**RECORD EXCERPTS**.

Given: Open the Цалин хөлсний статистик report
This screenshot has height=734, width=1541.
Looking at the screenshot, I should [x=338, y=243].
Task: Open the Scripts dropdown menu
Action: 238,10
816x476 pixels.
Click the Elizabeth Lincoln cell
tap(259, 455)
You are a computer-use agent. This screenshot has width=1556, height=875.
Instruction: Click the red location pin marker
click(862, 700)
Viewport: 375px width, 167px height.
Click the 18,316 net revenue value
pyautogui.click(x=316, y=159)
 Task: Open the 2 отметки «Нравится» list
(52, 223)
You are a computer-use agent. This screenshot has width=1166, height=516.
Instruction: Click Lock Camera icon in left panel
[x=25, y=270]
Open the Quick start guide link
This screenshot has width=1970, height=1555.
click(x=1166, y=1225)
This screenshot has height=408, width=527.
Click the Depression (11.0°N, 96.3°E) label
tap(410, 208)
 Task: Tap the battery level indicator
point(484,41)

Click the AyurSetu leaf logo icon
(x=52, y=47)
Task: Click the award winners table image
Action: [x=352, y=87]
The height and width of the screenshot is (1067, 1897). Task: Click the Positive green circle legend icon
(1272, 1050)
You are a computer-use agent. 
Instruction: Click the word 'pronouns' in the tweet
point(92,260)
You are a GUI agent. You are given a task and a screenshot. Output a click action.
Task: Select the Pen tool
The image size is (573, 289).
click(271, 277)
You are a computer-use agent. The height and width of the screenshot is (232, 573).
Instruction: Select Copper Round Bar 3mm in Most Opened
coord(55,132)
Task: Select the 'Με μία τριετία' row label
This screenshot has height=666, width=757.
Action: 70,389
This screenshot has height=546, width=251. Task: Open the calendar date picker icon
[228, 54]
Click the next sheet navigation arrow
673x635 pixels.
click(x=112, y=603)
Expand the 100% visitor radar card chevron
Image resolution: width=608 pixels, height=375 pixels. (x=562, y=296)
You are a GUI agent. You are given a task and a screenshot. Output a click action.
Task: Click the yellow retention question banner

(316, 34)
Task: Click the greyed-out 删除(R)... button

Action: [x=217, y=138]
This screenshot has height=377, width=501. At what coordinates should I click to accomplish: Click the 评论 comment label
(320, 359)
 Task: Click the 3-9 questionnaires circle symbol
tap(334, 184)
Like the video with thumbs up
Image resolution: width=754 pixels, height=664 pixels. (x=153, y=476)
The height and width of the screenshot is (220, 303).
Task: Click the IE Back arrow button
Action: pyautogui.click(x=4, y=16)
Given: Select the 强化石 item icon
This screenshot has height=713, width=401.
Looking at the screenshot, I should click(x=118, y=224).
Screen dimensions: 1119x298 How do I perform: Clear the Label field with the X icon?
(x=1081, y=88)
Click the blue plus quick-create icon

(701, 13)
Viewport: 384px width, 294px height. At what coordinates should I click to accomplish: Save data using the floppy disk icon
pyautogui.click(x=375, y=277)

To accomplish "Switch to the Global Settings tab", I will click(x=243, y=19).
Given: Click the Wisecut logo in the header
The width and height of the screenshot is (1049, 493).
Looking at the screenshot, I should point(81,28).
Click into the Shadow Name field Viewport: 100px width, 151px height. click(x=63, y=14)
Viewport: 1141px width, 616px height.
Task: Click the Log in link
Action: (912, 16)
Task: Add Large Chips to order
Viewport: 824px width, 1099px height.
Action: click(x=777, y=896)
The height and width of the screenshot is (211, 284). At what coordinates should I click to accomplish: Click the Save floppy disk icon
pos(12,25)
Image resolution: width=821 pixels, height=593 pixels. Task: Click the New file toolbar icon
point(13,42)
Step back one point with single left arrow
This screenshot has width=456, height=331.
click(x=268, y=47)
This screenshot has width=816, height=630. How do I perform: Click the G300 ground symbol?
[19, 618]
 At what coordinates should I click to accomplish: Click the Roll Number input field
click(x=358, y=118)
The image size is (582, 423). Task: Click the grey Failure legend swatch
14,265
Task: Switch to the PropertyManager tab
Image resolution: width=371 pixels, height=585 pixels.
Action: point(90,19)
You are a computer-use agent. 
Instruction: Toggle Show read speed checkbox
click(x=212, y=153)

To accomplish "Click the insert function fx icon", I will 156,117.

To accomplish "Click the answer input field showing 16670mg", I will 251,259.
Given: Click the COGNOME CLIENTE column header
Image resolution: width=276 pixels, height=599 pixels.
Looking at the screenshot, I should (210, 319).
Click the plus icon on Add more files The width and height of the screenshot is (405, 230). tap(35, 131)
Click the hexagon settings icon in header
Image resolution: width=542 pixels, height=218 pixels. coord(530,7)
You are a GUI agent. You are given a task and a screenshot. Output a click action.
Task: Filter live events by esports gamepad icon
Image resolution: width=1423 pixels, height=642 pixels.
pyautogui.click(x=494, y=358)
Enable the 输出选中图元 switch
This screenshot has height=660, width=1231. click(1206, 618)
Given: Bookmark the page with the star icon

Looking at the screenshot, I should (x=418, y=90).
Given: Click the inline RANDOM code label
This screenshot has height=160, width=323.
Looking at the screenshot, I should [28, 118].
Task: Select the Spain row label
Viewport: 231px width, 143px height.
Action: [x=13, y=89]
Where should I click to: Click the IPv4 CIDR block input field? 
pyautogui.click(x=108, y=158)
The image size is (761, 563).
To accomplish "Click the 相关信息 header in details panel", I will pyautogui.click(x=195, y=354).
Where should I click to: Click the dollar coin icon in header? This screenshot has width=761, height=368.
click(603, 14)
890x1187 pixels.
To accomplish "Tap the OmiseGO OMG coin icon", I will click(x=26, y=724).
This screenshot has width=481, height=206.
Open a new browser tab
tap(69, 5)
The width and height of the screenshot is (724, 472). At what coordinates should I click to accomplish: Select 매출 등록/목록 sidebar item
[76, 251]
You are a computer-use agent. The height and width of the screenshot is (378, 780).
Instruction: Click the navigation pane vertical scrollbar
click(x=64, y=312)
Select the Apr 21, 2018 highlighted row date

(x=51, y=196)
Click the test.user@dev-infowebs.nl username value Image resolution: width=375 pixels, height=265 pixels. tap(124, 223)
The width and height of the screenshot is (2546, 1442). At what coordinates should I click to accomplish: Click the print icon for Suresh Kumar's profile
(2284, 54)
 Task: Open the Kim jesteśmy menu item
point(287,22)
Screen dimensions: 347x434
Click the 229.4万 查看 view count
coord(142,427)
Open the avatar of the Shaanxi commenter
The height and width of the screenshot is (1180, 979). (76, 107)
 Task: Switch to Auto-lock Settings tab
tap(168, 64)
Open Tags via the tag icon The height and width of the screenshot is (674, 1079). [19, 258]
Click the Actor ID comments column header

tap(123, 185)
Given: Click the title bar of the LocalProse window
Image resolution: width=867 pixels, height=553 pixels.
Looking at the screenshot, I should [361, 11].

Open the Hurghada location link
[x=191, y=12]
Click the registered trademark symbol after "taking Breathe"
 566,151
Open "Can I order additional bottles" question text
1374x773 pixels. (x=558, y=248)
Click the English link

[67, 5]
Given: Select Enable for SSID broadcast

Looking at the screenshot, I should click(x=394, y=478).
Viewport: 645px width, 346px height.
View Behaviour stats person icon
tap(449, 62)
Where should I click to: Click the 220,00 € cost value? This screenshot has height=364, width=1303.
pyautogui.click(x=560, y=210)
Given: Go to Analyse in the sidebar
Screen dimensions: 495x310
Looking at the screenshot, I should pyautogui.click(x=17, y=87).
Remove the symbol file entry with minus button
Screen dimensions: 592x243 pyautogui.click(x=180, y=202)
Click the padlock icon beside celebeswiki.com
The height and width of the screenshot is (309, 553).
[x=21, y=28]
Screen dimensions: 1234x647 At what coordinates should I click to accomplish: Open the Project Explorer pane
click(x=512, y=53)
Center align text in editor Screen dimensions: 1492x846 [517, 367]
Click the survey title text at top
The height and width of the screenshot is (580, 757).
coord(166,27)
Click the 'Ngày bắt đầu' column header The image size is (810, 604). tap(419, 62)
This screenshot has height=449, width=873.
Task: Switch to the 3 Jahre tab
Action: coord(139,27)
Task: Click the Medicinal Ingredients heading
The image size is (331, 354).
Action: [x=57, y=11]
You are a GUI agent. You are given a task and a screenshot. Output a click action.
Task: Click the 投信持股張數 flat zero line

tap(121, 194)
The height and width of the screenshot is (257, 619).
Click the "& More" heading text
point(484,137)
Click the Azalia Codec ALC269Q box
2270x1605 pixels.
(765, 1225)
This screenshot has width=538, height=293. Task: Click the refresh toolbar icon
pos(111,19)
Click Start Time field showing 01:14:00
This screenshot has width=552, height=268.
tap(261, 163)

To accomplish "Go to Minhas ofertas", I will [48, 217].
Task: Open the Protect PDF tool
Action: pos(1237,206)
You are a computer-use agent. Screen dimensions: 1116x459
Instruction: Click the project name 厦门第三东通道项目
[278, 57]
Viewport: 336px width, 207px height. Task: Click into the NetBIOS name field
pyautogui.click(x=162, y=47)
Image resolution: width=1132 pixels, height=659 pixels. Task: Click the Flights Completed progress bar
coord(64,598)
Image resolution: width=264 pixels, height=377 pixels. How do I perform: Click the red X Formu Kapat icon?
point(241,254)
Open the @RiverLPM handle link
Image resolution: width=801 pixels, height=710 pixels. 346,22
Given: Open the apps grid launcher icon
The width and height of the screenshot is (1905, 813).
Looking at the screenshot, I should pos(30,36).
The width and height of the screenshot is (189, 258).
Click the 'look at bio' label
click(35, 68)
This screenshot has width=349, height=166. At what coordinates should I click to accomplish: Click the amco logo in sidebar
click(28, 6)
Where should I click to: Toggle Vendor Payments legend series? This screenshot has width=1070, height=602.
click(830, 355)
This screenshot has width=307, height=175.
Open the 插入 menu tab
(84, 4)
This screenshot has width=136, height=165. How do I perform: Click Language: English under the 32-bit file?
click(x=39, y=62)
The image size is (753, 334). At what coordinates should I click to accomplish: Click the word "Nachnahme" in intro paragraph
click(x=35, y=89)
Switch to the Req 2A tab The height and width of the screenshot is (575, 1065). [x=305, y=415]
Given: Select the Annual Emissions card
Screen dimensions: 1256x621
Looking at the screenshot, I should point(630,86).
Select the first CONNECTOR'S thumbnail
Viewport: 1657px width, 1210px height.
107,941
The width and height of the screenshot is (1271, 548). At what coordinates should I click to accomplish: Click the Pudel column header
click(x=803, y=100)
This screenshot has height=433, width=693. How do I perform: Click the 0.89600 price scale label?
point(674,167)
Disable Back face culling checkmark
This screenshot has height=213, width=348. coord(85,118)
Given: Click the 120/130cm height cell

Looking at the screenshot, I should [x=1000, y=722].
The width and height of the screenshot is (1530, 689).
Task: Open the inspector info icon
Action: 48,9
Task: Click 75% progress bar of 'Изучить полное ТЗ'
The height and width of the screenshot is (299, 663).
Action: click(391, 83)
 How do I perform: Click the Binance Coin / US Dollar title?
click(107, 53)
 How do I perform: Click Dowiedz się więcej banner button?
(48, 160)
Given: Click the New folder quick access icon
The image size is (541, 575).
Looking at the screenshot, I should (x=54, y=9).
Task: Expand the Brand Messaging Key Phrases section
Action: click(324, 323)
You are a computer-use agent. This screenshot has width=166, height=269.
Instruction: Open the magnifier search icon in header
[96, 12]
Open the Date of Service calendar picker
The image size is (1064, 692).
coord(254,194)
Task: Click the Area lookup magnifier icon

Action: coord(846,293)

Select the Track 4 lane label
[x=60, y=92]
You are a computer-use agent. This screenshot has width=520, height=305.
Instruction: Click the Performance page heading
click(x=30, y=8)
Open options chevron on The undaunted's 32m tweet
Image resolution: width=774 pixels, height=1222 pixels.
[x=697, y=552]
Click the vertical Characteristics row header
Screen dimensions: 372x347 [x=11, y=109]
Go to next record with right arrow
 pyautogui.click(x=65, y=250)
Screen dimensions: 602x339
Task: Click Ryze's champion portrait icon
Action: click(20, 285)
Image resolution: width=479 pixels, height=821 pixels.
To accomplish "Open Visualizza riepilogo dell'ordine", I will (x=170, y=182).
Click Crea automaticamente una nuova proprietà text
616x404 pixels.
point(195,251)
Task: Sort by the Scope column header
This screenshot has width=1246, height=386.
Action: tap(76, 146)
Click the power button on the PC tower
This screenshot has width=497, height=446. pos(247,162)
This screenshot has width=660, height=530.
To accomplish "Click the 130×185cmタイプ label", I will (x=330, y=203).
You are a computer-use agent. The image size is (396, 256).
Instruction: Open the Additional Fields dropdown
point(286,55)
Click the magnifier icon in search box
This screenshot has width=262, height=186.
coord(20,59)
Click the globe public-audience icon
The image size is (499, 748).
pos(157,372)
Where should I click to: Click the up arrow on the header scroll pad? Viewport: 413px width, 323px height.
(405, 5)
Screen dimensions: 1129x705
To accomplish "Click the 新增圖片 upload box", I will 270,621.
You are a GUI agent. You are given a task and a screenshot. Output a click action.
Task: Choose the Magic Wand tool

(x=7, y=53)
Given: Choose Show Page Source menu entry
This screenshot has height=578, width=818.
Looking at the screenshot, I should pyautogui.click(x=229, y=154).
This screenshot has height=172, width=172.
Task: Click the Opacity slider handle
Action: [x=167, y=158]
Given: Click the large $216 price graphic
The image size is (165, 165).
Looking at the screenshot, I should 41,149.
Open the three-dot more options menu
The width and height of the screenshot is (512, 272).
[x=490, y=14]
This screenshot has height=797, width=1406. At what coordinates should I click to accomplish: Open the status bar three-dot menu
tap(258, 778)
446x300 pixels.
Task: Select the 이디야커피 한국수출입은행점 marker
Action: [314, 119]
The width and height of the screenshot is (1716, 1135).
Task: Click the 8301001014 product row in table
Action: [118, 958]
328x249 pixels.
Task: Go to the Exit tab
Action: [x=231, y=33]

**WRITTEN PROBLEM**.
Return the items verbatim, from the line with "This screenshot has width=136, height=165." up to and including the line with "Action: click(324, 323)".

**THE OUTPUT**.
This screenshot has width=136, height=165. How do I perform: Click Language: English under the 32-bit file?
click(x=39, y=62)
The image size is (753, 334). At what coordinates should I click to accomplish: Click the word "Nachnahme" in intro paragraph
click(x=35, y=89)
Switch to the Req 2A tab The height and width of the screenshot is (575, 1065). [x=305, y=415]
Given: Select the Annual Emissions card
Screen dimensions: 1256x621
Looking at the screenshot, I should point(630,86).
Select the first CONNECTOR'S thumbnail
Viewport: 1657px width, 1210px height.
107,941
The width and height of the screenshot is (1271, 548). At what coordinates should I click to accomplish: Click the Pudel column header
click(x=803, y=100)
This screenshot has height=433, width=693. How do I perform: Click the 0.89600 price scale label?
point(674,167)
Disable Back face culling checkmark
This screenshot has height=213, width=348. coord(85,118)
Given: Click the 120/130cm height cell

Looking at the screenshot, I should [x=1000, y=722].
The width and height of the screenshot is (1530, 689).
Task: Open the inspector info icon
Action: 48,9
Task: Click 75% progress bar of 'Изучить полное ТЗ'
The height and width of the screenshot is (299, 663).
Action: click(391, 83)
 How do I perform: Click the Binance Coin / US Dollar title?
click(107, 53)
 How do I perform: Click Dowiedz się więcej banner button?
(48, 160)
Given: Click the New folder quick access icon
The image size is (541, 575).
Looking at the screenshot, I should (x=54, y=9).
Task: Expand the Brand Messaging Key Phrases section
Action: click(324, 323)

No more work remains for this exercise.